Researchers find more malware-infested apps on Google Play
Security researchers have discovered several apps on the
Google Play store harbouring the Bankbot app.
According to blog posts by SfyLabs and Zscaler, the apps are
called 'Earn Real Money Gift cards'
(package name: com.moneygift.real.app) and 'Bubble Shooter Wild Life'
(package name: com.bubblesooter.wildlife). Both are by the same author. Both
companies said they have told Google about the apps. At the time of writing,
both apps were still available to download.

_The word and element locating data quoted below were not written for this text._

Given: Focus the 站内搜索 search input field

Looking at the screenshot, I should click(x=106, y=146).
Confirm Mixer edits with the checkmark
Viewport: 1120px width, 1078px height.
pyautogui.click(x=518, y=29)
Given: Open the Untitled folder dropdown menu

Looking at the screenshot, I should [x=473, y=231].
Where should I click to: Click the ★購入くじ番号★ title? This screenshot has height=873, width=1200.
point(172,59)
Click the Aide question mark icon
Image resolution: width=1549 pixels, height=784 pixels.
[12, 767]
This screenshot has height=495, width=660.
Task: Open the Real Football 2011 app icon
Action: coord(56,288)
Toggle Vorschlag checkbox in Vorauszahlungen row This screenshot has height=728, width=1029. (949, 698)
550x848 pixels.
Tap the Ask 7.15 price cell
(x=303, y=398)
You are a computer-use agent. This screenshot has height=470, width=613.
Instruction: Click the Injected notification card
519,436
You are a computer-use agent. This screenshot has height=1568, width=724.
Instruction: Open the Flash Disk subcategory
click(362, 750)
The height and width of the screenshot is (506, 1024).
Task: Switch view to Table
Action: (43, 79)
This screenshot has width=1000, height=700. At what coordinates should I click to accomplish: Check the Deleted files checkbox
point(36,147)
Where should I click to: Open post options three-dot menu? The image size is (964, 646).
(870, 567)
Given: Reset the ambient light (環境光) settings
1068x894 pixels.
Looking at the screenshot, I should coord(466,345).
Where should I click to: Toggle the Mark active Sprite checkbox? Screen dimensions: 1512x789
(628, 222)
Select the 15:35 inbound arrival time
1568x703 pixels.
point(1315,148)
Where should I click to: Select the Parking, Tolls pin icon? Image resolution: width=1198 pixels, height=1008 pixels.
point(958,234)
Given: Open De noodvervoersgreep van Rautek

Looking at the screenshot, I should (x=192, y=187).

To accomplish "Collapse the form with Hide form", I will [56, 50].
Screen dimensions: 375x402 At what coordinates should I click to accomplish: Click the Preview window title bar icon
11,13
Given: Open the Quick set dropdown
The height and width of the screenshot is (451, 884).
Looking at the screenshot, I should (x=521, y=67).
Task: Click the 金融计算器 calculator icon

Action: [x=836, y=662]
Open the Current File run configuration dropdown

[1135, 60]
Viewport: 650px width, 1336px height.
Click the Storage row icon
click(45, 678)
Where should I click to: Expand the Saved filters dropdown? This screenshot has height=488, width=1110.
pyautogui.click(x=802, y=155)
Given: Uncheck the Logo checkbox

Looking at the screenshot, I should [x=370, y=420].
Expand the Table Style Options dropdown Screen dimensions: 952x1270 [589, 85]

Researchers said that the first app contained Bankbot while
the second contains a dropper, malware used to install other malware when
instructed.
The second app, Bubble Shooter Wild Life, takes advantage of
the Android Accessibility Service feature.
“Upon preliminary analysis of 'Bubble Shooter Wild Life', we
were able to confirm it to be malicious and capable of abusing Android's
Accessibility permission to install additional apps without user's permission,”
said Gaurav Shinde, Android security researcher at Zscaler.
He said that the app was protected using Allatori
Obfuscator.
“Most recent malware families have started using
obfuscators, packers, and protectors to hinder analysis from security
researchers and malware detection systems,” he said.
Shinde added that since most of the code strings were
obfuscated, they decided to write a routine to decrypt all the strings and
rebuild the APK. Once they got the strings in plain text, the analysis was
straightforward.
Both sets of resarchers noted that the malware fails to work
at different points, leading them to believe the malware is under development.
“It looks like the developer is still working on improving
his dropper app. Any new update to the app (the last one was two days ago) can
add an embedded APK which will be installed after the app is started,” said
Wesley Gahr and Niels Croese of SfyLabs.
“With a simple campaign on social media the app can be
spread rapidly, especially since the app appears to be a normal and fun game to
the average user. As we have long expected droppers will probably become more
common and be rented out as a service,” they added.
Marta Janus, malware researcher and reverse engineer at
Cylance, told SC Media UK that organisations should educate employees not to install
any untrusted software - or any unnecessary software at all - on the BYOD
devices that they use to access corporate resources.
“In this particular case, the situation is a bit
complicated, as the malicious application somehow managed to go through the
Google evaluation, which - for many users - is enough to assume the software is
legit,” she said.
“However, it's not the first time malware appears on Google
Play store, and although it happens less often now, since vetting processes
have been implemented, users should still be vigilant and think twice before
they install applications on their corporate-connected devices, even if the
source is official app store.”
Javvad Malik, security advocate at AlienVault, told SC media
UK that a lot of these attacks are using newer obfuscation techniques to bypass
Google's security checks.
“As their popularity will increase, it is likely that Google
will increase the rigour of its checks to filter out such apps. While total
security is not possible, the official Google play store should remain by and
large a trusted repository,” he said.